Article Type: Peer Reviewed Study
Record ID: 1344
Abstract: The widely used hormonal herbicide, 2,4-dichlorophenoxyacetic acid, blocks meiotic maturation in vitro and is thus a potential environmental endocrine disruptor with early reproductive effects. To test whether maturation inhibition was dependent on protein kinase A, an endogenous maturation inhibitor, oocytes were microinjected with PKI, a specific PKA inhibitor, and exposed to 2,4-D. Oocytes failed to mature, suggesting that 2,4-D is not dependent on PKA activity and likely acts on a downstream target, such as Mos. De novo synthesis of Mos, which is triggered by mRNA poly(A) elongation, was examined. Oocytes were microinjected with radiolabelled in vitro transcripts of Mos RNA and exposed to progesterone and 2,4-D. RNA analysis showed progesterone-induced polyadenylation as expected but none with 2,4-D. 2,4-D-activated MAPK was determined to be cytoplasmic in localization studies but poorly induced Rsk2 phosphorylation and activation. In addition to inhibition of the G2/M transition, 2,4-D caused abrupt reduction of H1 kinase activity in MII phase oocytes. Attempts to rescue maturation in oocytes transiently exposed to 2,4-D failed, suggesting that 2,4-D induces irreversible dysfunction of the meiotic signaling mechanism.

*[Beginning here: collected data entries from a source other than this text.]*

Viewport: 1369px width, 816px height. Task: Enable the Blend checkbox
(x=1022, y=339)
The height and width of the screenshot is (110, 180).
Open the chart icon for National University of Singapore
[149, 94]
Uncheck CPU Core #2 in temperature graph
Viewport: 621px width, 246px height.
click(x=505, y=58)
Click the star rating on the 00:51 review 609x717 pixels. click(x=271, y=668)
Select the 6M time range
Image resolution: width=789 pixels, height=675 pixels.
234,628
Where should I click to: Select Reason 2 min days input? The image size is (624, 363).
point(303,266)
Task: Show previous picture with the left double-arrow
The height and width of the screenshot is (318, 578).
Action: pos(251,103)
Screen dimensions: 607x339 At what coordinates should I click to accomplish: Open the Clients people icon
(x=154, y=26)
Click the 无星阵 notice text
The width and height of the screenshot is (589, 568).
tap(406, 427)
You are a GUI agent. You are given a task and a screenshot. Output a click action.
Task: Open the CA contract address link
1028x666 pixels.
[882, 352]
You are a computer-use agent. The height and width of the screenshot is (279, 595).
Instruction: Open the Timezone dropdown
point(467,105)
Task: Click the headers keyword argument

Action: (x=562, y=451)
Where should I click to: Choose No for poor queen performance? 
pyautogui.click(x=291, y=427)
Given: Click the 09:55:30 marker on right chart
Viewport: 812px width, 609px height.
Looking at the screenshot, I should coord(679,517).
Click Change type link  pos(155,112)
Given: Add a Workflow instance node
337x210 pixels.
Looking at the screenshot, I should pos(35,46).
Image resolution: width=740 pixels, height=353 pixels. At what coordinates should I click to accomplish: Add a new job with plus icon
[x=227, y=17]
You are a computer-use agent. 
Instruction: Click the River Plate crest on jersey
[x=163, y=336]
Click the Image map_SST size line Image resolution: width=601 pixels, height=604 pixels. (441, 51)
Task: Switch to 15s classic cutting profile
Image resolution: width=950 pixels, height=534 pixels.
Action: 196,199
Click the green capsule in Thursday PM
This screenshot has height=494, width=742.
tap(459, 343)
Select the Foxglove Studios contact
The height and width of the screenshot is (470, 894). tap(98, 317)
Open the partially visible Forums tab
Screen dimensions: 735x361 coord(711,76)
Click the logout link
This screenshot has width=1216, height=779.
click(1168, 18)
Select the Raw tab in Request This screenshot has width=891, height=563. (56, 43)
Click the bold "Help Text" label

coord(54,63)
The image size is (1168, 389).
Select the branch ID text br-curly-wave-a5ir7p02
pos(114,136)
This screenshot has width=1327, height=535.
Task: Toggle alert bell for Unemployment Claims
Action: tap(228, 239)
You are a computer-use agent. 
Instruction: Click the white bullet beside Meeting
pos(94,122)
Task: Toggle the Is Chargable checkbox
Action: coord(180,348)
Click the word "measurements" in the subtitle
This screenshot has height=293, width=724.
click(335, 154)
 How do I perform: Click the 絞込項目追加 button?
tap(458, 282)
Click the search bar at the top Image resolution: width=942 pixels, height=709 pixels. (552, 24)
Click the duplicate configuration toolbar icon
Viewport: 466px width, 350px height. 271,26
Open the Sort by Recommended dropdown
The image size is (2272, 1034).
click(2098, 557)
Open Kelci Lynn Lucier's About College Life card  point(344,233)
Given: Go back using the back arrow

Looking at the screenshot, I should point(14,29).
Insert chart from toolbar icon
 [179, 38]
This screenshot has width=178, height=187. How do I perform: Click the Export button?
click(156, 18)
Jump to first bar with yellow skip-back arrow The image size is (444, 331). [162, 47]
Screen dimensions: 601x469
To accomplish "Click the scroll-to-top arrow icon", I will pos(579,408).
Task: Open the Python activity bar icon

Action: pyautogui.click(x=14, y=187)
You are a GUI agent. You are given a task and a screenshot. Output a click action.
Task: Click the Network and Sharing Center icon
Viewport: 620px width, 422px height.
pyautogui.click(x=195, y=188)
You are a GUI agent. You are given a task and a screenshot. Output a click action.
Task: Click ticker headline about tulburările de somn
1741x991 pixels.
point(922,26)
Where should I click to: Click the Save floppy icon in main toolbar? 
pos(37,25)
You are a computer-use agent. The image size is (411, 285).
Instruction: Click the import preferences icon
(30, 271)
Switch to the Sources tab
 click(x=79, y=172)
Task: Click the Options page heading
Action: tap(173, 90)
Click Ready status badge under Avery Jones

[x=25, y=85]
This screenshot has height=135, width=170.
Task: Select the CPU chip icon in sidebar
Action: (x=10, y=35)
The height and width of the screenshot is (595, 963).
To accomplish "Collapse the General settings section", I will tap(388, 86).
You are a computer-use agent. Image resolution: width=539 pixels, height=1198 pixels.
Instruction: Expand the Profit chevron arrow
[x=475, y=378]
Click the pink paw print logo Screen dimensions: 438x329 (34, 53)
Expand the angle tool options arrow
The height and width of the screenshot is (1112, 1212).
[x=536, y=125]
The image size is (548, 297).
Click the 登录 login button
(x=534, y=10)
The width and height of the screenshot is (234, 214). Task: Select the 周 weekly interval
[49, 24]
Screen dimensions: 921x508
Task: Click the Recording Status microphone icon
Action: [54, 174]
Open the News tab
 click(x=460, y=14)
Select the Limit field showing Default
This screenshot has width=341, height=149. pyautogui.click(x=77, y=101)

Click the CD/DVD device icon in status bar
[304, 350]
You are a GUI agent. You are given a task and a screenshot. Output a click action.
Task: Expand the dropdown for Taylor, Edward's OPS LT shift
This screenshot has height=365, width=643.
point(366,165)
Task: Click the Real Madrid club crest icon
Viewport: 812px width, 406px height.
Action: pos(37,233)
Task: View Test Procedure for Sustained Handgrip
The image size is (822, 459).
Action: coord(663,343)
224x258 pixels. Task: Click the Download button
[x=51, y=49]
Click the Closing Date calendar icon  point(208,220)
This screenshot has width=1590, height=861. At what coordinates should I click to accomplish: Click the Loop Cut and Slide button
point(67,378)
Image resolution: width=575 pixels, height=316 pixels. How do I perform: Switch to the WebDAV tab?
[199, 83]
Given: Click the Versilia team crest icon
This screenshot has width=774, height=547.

Keywords: Oocyte maturation, Signal transduction, PKA, Mos, MAPK, Cytoplasmic polyadenylation, Endocrine disruptor, 2,4-D; 2,4-Dichlorophenoxyacetic Acid, Animals, Cell Cycle, Combination Drug Therapy, Female, Herbicides, MAP Kinase Signaling System, Meiosis, Oncogene Proteins v-mos, Oocytes, Progesterone, Protein Biosynthesis, Protein Kinase Inhibitors, Post-Translational Protein Processing, Messenger RNA, Xenopus laevis; Toxicity, Drug Effects, Physiology, Biosynthesis, Genetics, Growth & Development, Pharmacology, Metabolism
Citation: LaChapelle, A.M., Ruygrok, M.L., Toomer, M., Oost, J.J., Monnie, M.L., Swenson, J.A., Compton, A.A. and Stebbins-Boaz, B., 2007. The hormonal herbicide, 2, 4-dichlorophenoxyacetic acid, inhibits Xenopus oocyte maturation by targeting translational and post-translational mechanisms. Reproductive Toxicology, 23(1), pp.20-31.